Müthiş sıcakkanlı, enerjik, neşeli, şakacı, muzip, hayat dolu bir insandı. Ercan'ın eşi sevgili Meltem ve o zamanlar henüz 7 yaşında filan olan sevgili kızı Cansu ile bir aile gibi kaynaştık çok kısa sürede. Hatta o imza gününün gecesinde kalacağım otelin önünde beni bırakmaya hazırlanan Ercan, eşim evde kahve yapmış, istersen muhabbete devam ederiz deyince, tamam dedim ve o muhabbet uzadı, sonrasında oteli de unutup artık benim yıllarca odam haline gelecek olan bir odada kaldım... Oda penceresiz olduğu içim Ercan muzip haliyle her defasında "Hücrene hoş geldin" derdi bana... Bu hücre benim gönüllü girdiğim, mutlu olduğum bir hücreydi.
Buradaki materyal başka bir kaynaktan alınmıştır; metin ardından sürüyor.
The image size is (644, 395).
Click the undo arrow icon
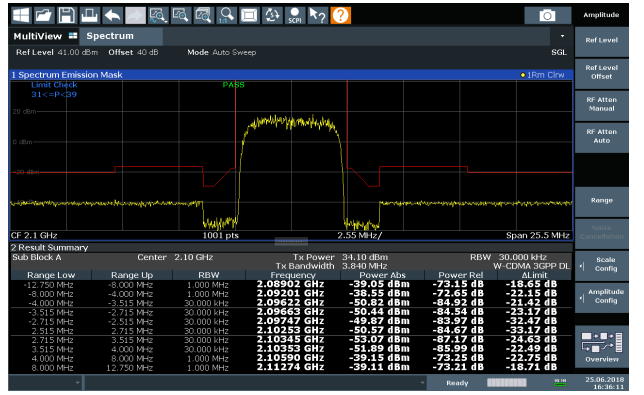(112, 15)
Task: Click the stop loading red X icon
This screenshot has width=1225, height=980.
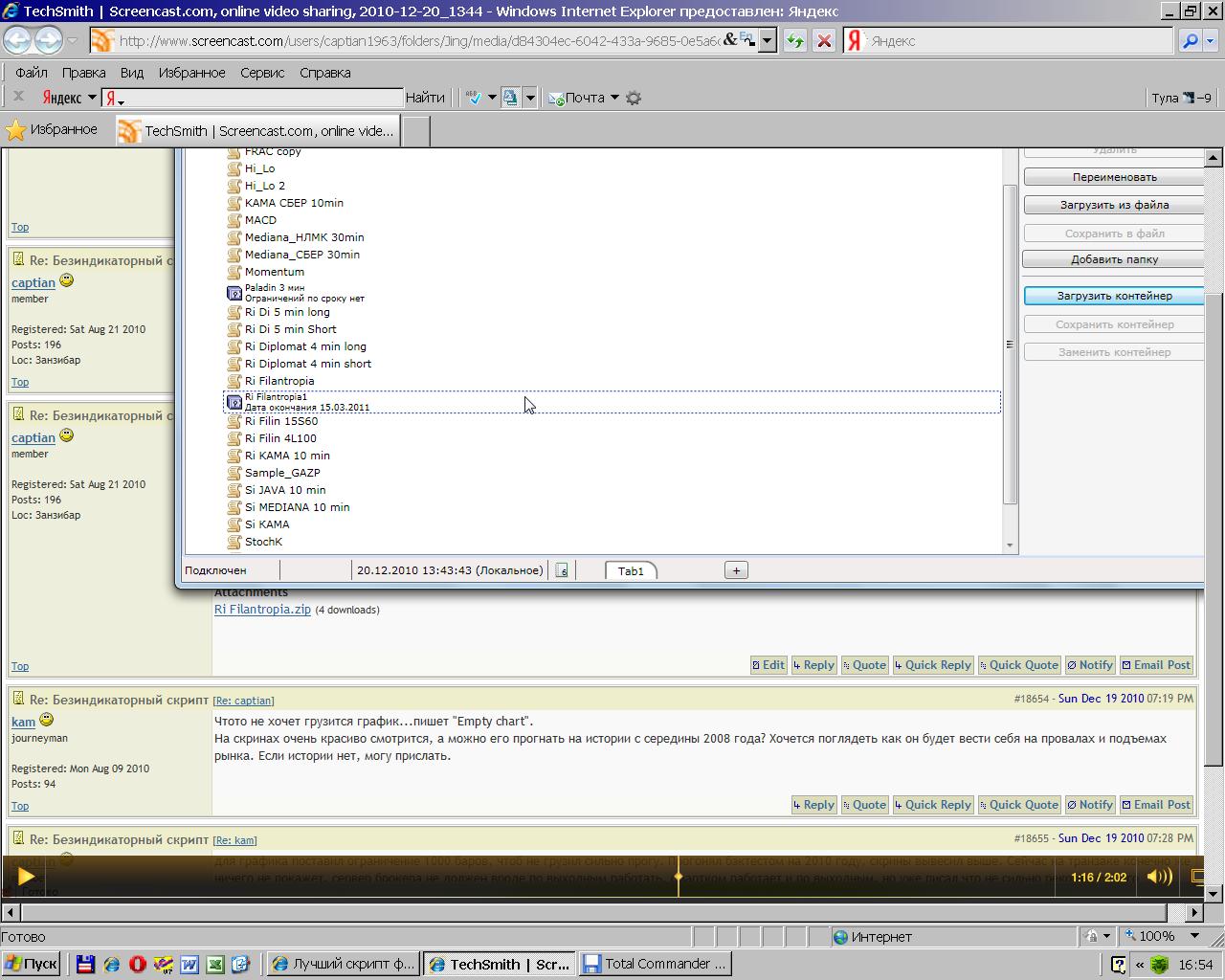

Zamanla kendimi "Günaydın" ailesinin bir ferdi gibi hissettim hep...




Ardından İzmir'de; imza günü, söyleşi, atölye çalışması, kitap fuarları, belediye ve okul etkinlikleri fırtınası yarattığımız bir dönem 1996 yılında Ercan Kitabevinin Kemeraltı'nda açılmasıyla büyük bir hız kazandı ve sürdü. "Ercan Kitabevi"nin açılış gününde dükkanın kapısındaki kurdelayı kesenlerden biri olmak benim için bu uzun ve sağlam dostluğun ilk işaretiydi!.. Yılda en az 8-10 kez İstanbul'dan İzmir'e gelir-gider olmuştum... O kadar çok İzmir'deydim ki artık bazı İzmirliler beni İzmir'de yaşıyor zannediyordu... Henüz 30'lu yaşlardaydım ve gençliğin de verdiği o enerjiyle müthiş bir çalışma temposu yakaladık Ercan'la... 
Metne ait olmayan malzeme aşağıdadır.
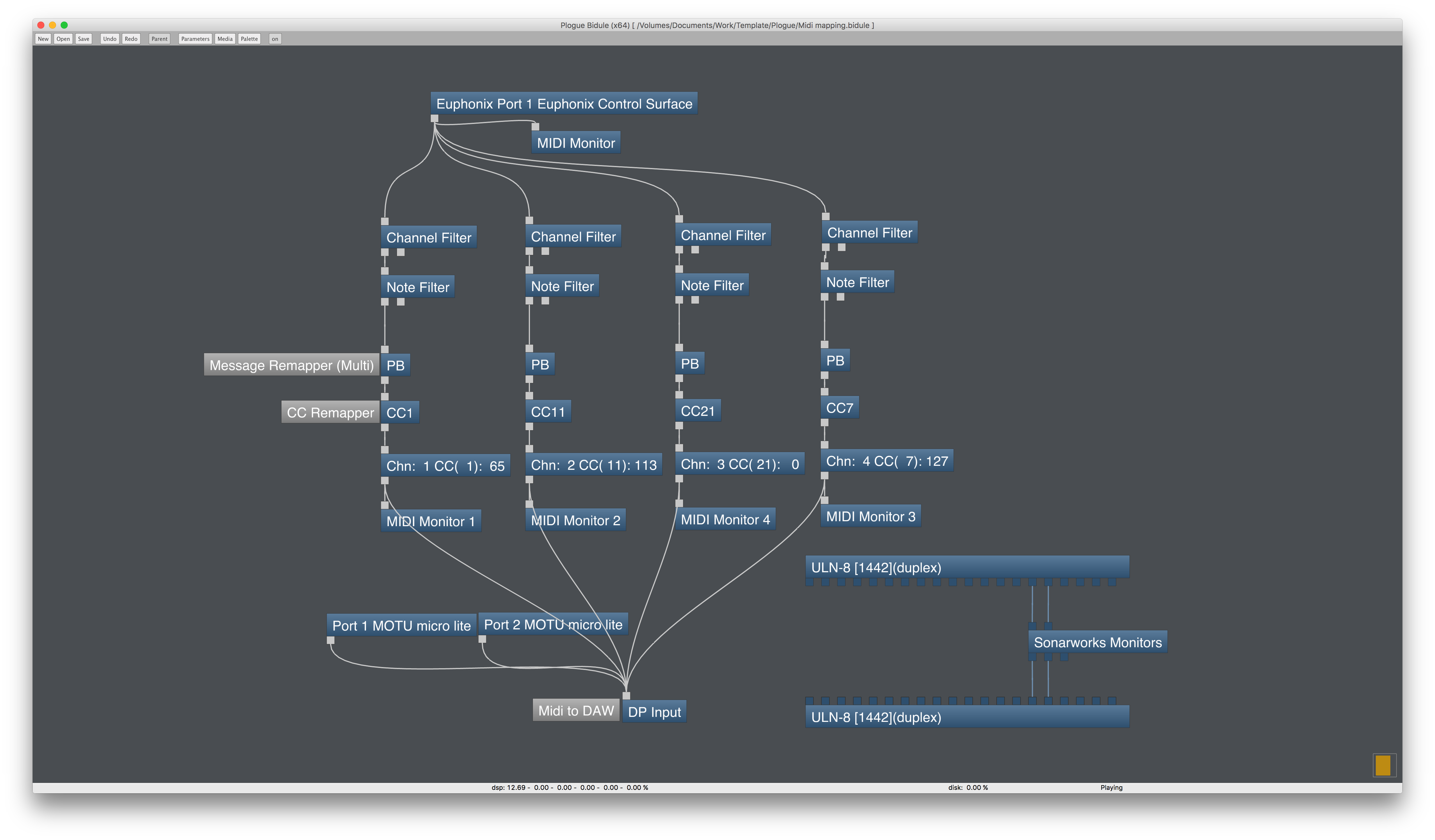This screenshot has height=840, width=1435.
Task: Go to Parent group
Action: point(160,39)
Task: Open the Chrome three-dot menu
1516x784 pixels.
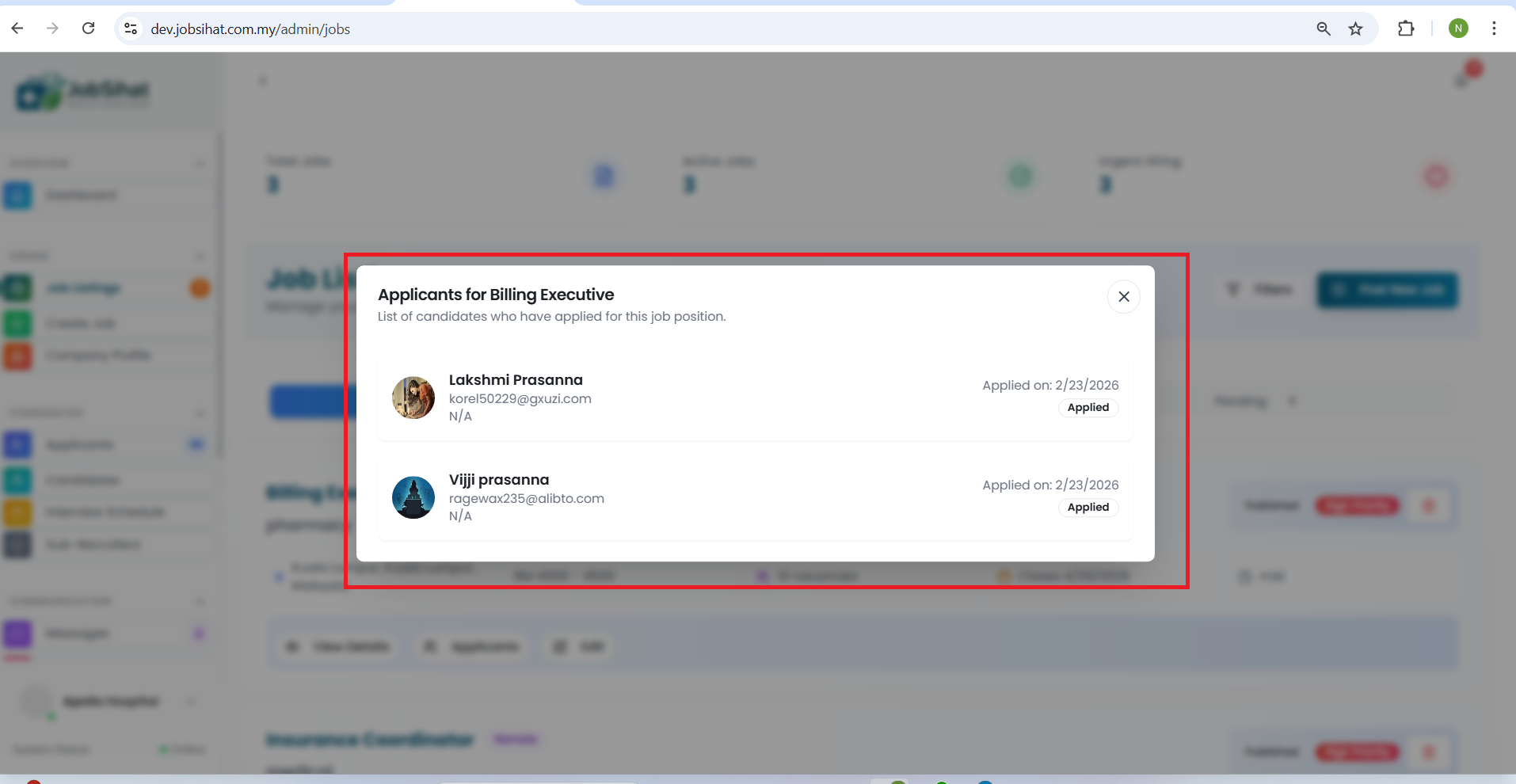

Kabımıza sığamadık, İzmir yetmedi, Egenin diğer şehirlerine ve ilçelerine açıldık. 1996'da Ercan'ın organizatörlüğünde 9 gün süren bir Ege turu yaptık, amacımız ölümünün 1. yılında bu ülkenin büyük mizah ustası Aziz Nesin'in yaşadıklarını topluma anlatmaktı, turumuzun adı da: "Şiddete Karşı Mizah ve Hoşgörü Turu" idi. Balıkesir Ören'de başlayan bu tur Muğla Marmaris'te bitmişti. Sonrasında Marmaris'teki tüm okullarda etkinlik yaptığım "Marmaris Kitap Şenliği"ni 4 kez gerçekleştirdik. Fethiye'de kitap Şenliği yaptık...


Çocuklara, gençlere yıllarca mizahı, karikatürü anlattık, sevdirdik, ciddi bir nefes tükettik... Üniversiteler, liseler, ortaokul ve ilkokullar, belediye etkinlikleri, kitap fuarları, özel şenlikler... Mersin'de tam bir hafta kalıp, ilkokuldan, ortaokula, liseden üniversiteye kadar Mersin'in en önemli okullarında söyleşiler, atölyeler, imza günleri gerçekleştirdik. İzmir Kitap Fuarına yoğun emekler verdik... 10 yılı aşan bir süreçte Ercan'la yüzlerce etkinlik gerçekleştirdik...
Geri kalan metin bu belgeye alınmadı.